Postglacial Features of Antigua and Its Bank
![]() The delta plains by which many of the Antigua embayments have been much shortened, the beaches swinging in concave curves between the headlands-and composed of calcareous sands even where the headlands are made of volcanic rocks--and the discontinuous fringing and bank reefs charted around the island, all seem to have been largely formed in Postglacial time during and since the rise of the ocean to its present level. This must be wholly true for the bank reefs, and must be also true in the main for the beaches and deltas; part of their volume may be of Preglacial or Interglacial formation, but Postglacial additions sufficient to make good the effects of low-level erosion in the Glacial epochs must have been of a considerable volume.

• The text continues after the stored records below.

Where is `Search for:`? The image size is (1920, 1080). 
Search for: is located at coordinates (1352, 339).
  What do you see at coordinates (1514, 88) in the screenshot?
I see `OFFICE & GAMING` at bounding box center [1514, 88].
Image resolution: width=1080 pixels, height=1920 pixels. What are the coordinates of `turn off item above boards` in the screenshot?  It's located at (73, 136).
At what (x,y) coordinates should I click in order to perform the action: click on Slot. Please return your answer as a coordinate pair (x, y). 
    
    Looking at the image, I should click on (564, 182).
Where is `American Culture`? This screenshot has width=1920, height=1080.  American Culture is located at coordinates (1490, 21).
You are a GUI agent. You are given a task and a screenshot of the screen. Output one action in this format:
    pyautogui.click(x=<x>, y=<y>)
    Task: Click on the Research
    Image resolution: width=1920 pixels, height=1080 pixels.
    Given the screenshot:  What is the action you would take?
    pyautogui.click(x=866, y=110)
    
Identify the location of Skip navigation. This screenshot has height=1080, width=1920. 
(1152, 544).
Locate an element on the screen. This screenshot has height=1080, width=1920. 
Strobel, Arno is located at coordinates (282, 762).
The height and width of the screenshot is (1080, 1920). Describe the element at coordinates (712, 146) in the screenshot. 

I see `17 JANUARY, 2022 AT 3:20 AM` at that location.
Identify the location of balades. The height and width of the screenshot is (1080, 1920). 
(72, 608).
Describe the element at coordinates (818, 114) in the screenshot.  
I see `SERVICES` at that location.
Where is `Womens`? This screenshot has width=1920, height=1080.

The limestones of Barbuda are, according to an unpublished report by Earle, of Pliocene or Pleistocene age and probably correspond to certain horizontal limestones of small thickness and late date which unconformably overlie the worn-down Oligocene limestones near the northeastern shore of Antigua. Both these late-date limestones indicate that the subsidence which accompanied or followed the advanced erosion of the tilted atoll has been recently reversed by a slight uplift; and since this recent uplift erosion has not only continued the work previously well advanced on the uptilted part of the atoll but has also attacked the horizontal limestones deposited at the time of the greatest subsidence. How far this attack was aided by low-level erosion and abrasion is not determined.
If the headland cliffs of Antigua are the work of low-level abrasion in the Glacial epochs, as seems highly probable, then it is also probable that a large part of the present bank was more or less planed down in its shallower areas at that time and that a detrital embankment was added around it with a marginal depth about 40 fathoms below the level of the lowered ocean. But if so, the bank has since then, like the Saba bank, been significantly aggraded; for much of its surface has such depths as 15 or 20 fathoms, while its margin is only about 40 fathoms below present ocean level. This bank, with an island at each end of it, would be an excellent place for studying the nature of the deposits by which a rimless bank is built up.
Antigua was the most instructive island I visited in the Lesser Antilles: it not only exhibits in its physiographic features an interesting stage in a second-cycle sequence of island development but presents in its geological structure a most encouraging confirmation of the scheme of a first-cycle sequence. Indeed, it reveals the deep under-structure of coral-reef lagoon deposits better than any of the 35 reef-encircled islands seen by me in the Pacific in 1914, for most of those islands had not been elevated, and those which had been elevated gave no such exhibition of their under-structure as Antigua affords.
Its well displayed series of volcanic and calcareous strata is far more demonstrative of the conditions under which atolls are formed than is the famous Royal Society boring in the reef of Funafuti, an atoll in the Ellice group of the Pacific; for while that boring, which was but little more than 1000 feet deep and did not reach a volcanic foundation, yielded only a slender rock core whose interpretation has given rise rather to dispute than to agreement, the beveled section of the Antigua monocline is broadly open to deliberate observation in many outcrops, road cuts, and quarries in its surface of scores of square miles, as well as in many headland cliffs around its shores; and the evidence that its tuffs and limestones give for long continued and great subsidence during this deposition is not to be questioned.
To be sure, an island that is supposed to be a tilted and degraded atoll, the encircling reef of which is lost, may be regarded as an uncertain witness as to the origin of atolls by those who have not seen it; but even they may still find some value in the evidence given by the island as to the origin of a former pelagic bank; for, while such a bank may in some cases be built up to small depth by the accumulation of organic detritus on a deep, non-subsiding foundation, as Rein and Murray supposed, it is clear that this bank had no such origin.
Its upper 1500 feet of strata show conclusively, by their fossils as well as by their structure, that they were built up as persistently shallow-water deposits on a bank or lagoon floor by the slow accumulation of organic detritus on a slowly subsiding foundation; and the presence of a reef around the bank while it was building is made so highly probable by various converging lines of evidence that I am persuaded the bank will, in time, come to be accepted as representing the deposits of a former barrier-reef lagoon and later of an atoll lagoon, and indeed as the most instructive section of an atoll thus far known in the oceans.